-------- 所示短文

插图:唐建平
在五指山市的毛阳镇毛兴村,那棵大榕树的故事,村里的孩子从小就耳熟能详。
从枝繁叶茂的树冠,还有环抱在一起的十几个支柱根能看出,它的活力是多么旺盛。它的侧枝和侧根牢牢挂在旁边一棵笔直挺拔的椰树上,像胡须一样向下垂落到地上,扎进土壤里。村里人说,这两棵树是在毛兴村军民希望小学建校之初,当地武警官兵和学校师生共同栽种的,大家把这棵挨着椰树生长的榕树称为连心榕。几十年来,榕缠树,树挨榕,两棵树根脉相连,枝叶不断向外扩展,远望亭亭如盖。
一
那天,我们走进这座小学,最醒目的是“毛兴军民希望小学”的校牌。校门旁立着一个亮晶晶的宣传框,贴满了武警官兵来给孩子们上课、慰问时的合影。照片里,孩子们穿着灰黄相间的校服,戴着红领巾,手持奖状站得整整齐齐,一张张灿烂的笑脸上写满对官兵最真诚的感谢。

----------------

**任务指令 A**
从下方列表中摘出所有含有字符串“should”的行，每行原样照录。

-------- 所给列表

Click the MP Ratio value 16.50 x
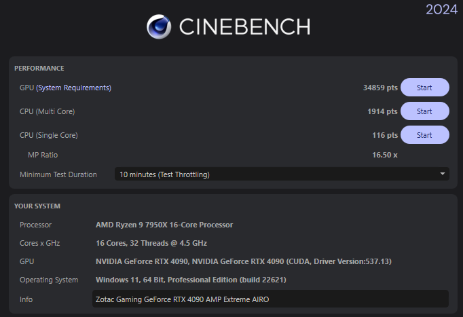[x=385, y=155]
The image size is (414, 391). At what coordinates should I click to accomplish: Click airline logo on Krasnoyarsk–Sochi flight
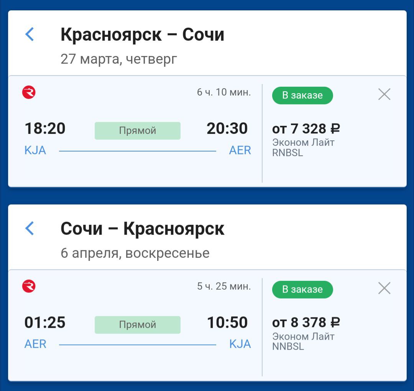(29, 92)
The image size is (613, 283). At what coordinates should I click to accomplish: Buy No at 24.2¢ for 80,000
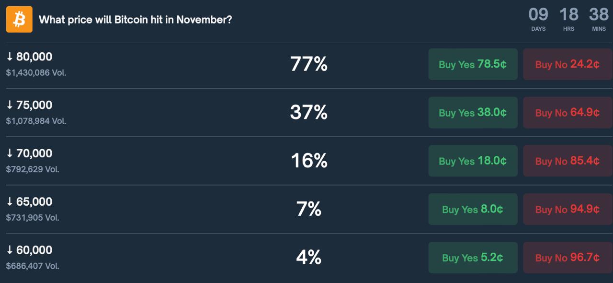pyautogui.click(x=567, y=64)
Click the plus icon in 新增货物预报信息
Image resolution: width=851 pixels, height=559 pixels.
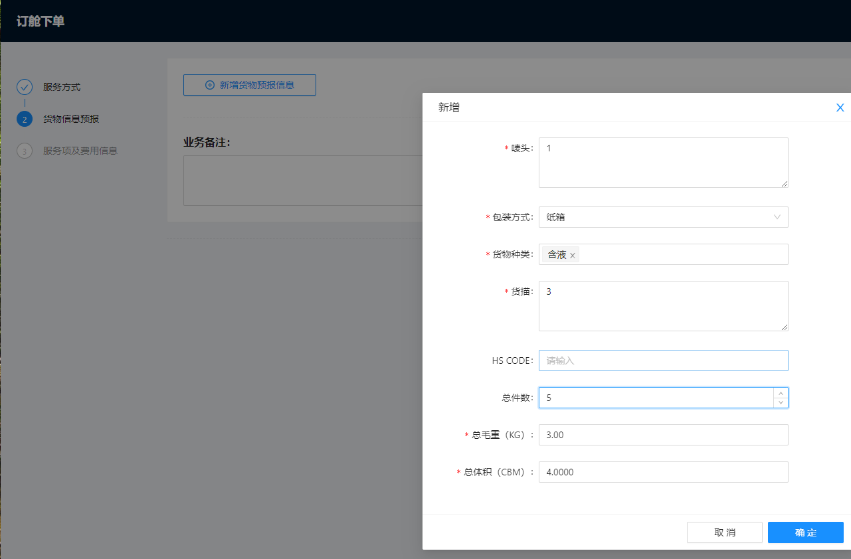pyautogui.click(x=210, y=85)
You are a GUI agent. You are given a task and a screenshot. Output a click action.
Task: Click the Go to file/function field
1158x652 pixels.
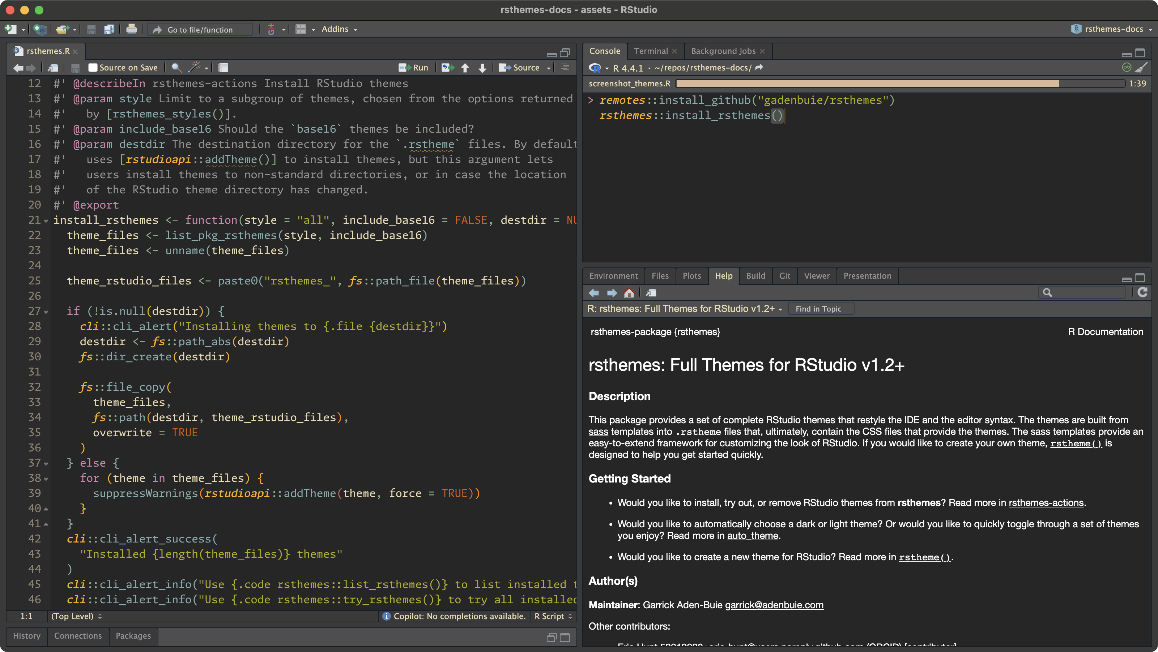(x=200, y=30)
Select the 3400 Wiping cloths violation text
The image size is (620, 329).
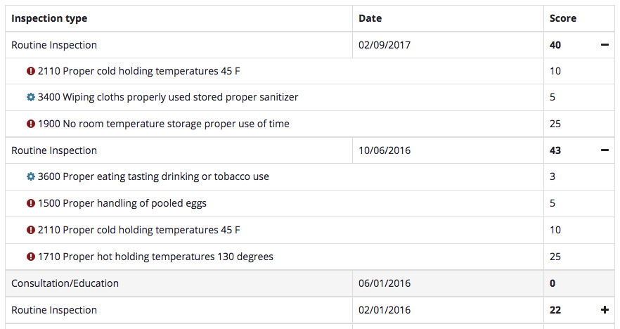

----------------

**任务指令 B**
把上面那篇讲连心榕的短文从头到尾逐字重述一遍。

**解答 A**
The image size is (414, 391). At what coordinates should I click to accomplish: Click airline logo on Krasnoyarsk–Sochi flight
The image size is (613, 283). At what coordinates should I click to accomplish: Buy No at 24.2¢ for 80,000

**解答 B**
插图:唐建平
在五指山市的毛阳镇毛兴村,那棵大榕树的故事,村里的孩子从小就耳熟能详。
从枝繁叶茂的树冠,还有环抱在一起的十几个支柱根能看出,它的活力是多么旺盛。它的侧枝和侧根牢牢挂在旁边一棵笔直挺拔的椰树上,像胡须一样向下垂落到地上,扎进土壤里。村里人说,这两棵树是在毛兴村军民希望小学建校之初,当地武警官兵和学校师生共同栽种的,大家把这棵挨着椰树生长的榕树称为连心榕。几十年来,榕缠树,树挨榕,两棵树根脉相连,枝叶不断向外扩展,远望亭亭如盖。
一
那天,我们走进这座小学,最醒目的是“毛兴军民希望小学”的校牌。校门旁立着一个亮晶晶的宣传框,贴满了武警官兵来给孩子们上课、慰问时的合影。照片里,孩子们穿着灰黄相间的校服,戴着红领巾,手持奖状站得整整齐齐,一张张灿烂的笑脸上写满对官兵最真诚的感谢。